Emotions – exploring mood/affect, response to the daily grind of having pain as well as the response to flare-ups, exploring anger and frustration, anxiety and fear, and looking at how past emotional health may influence current coping, looking at distress. I read a report yesterday where the person said their pain was “50/10” and reduced to “30/10”. What does this kind of language tell you about distress and a feeling of being out of control?
Family and friends – how do the people around this person respond to pain, how do they know the person is experiencing pain? What changes have there been in terms of role responsibilities and how has this affected relationships and communication dynamics in those relationships. It’s worth considering past family history of pain and disability and how this may have influenced the behavioural repertoire of the person. Colleagues are often the people who interact with the person with pain, so it’s important to discuss their attitudes and behaviours too.
Work – finally, work factors that promote disability or reduce the potential for recovery – things like an employer who doesn’t allow suitably selected duties, or lacks the skill to be able to provide these duties, the person’s satisfaction with their job, their stress levels in the job, and don’t forget the physical demands of the work.
What we’re exploring under each of these headings are the factors known to promote or support disability and distress.
The final component of a comprehensive pain assessment is functional assessment. This is probably the only area that currently lacks a really good literature. I’ve been unable to identify physical performance testing that provides reliable and valid assessment of the functional effects of pain on individuals, and that is able to be tested and retested to provide good outcome measures. Now I know as soon as I write this someone somewhere will say ‘yes but what about …?’ and a bunch of commercial testing procedures or equipment will come out of the woodwork – but I’m not convinced that things that simulate work activity provide any better estimation of function than simply observing the person in the real workplace. So, let’s put that aside for a moment and consider the reason for conducting functional assessments.
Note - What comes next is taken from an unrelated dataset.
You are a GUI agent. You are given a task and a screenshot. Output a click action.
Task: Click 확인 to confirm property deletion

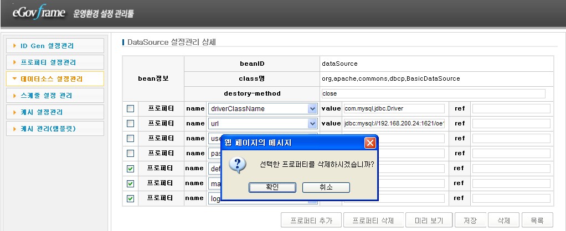[x=272, y=188]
To me a functional assessment provides one of the best opportunities to observe pain behaviour. To challenge and therefore elicit the person’s beliefs about their ability to cope with pain. Many of the people I see are deactivated – that is, they don’t do normal activity, and their overall activity level is quite low.
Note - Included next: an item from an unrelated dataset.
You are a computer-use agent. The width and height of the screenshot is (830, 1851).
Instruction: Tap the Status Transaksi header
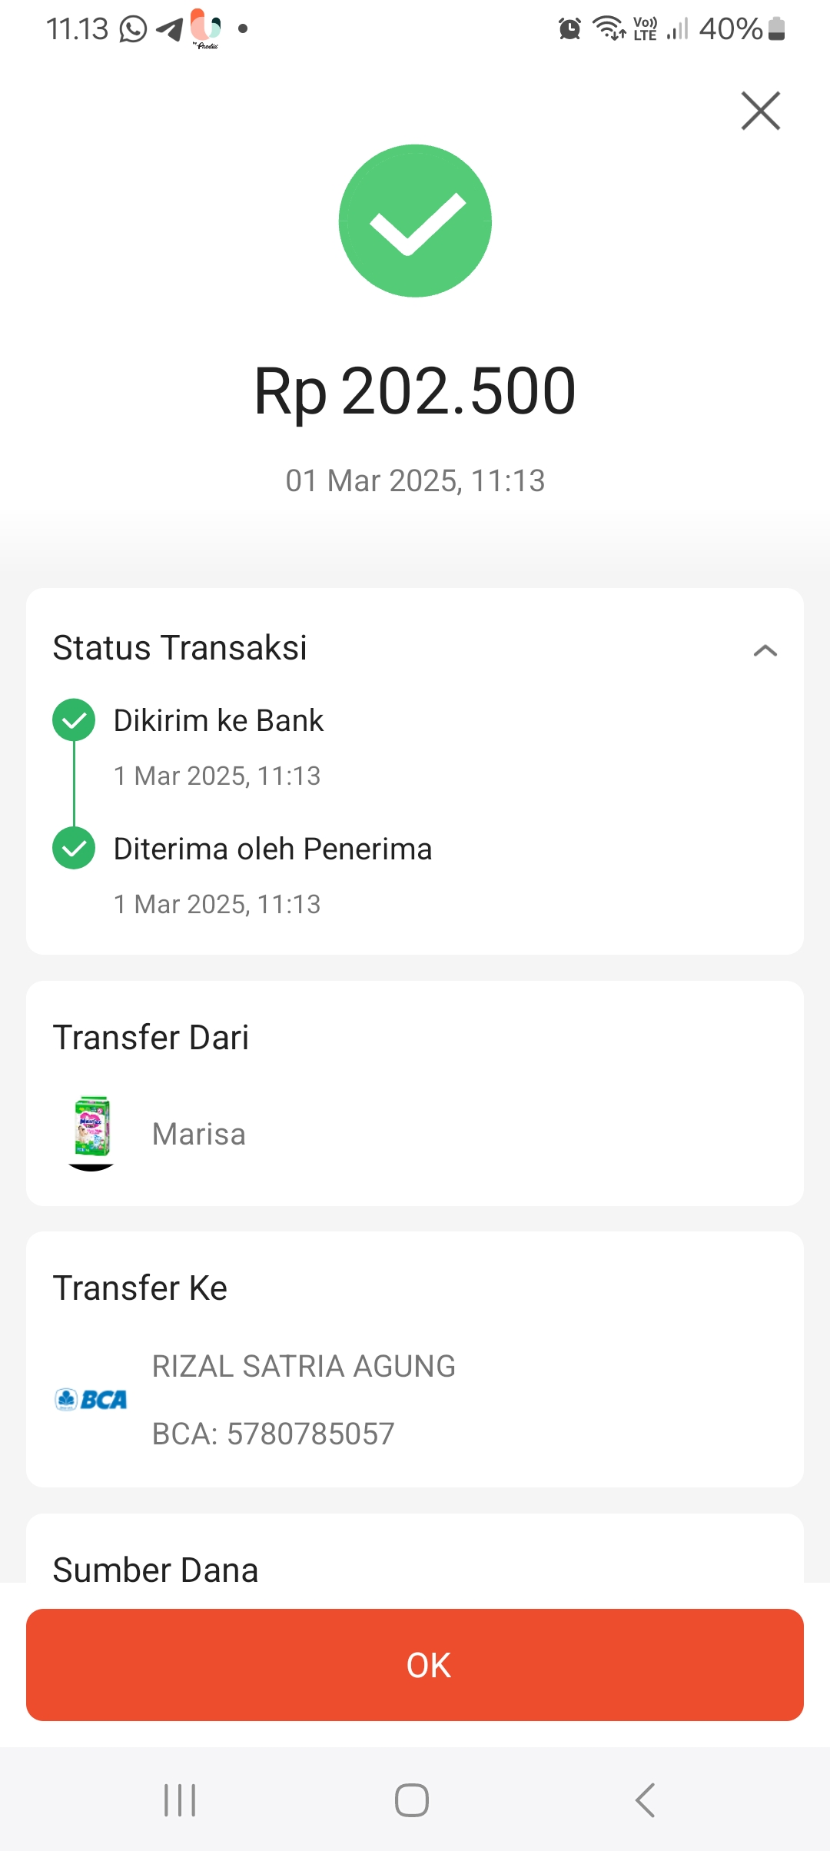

Some of the research looking at daily activity has identified that while people with chronic pain may have the same level of activity as people without chronic pain, the profile of that activity pattern is quite different. People with chronic pain can demonstrate a ‘saw-tooth’ pattern – that is, they do something, then stop for a bit, do something more, then stop for a bit. The stopping can be associated with the onset of pain, or it can actually be an inappropriate way of avoiding flare-up. Some people call this ‘pacing’, but pacing (a word I don’t like anyway!) is not well-defined. This particular pattern can often lead to gradually deteriorating activity levels, and because the driver for it is to avoid a painful flare-up, it can actually reinforce pain avoidance.
Back to functional assessments. I’ll write more about this tomorrow, and also more about the way in which this type of comprehensive pain assessment can all be put together. I’ll also give some references because, believe it or not, I’m not pulling this stuff out of my head!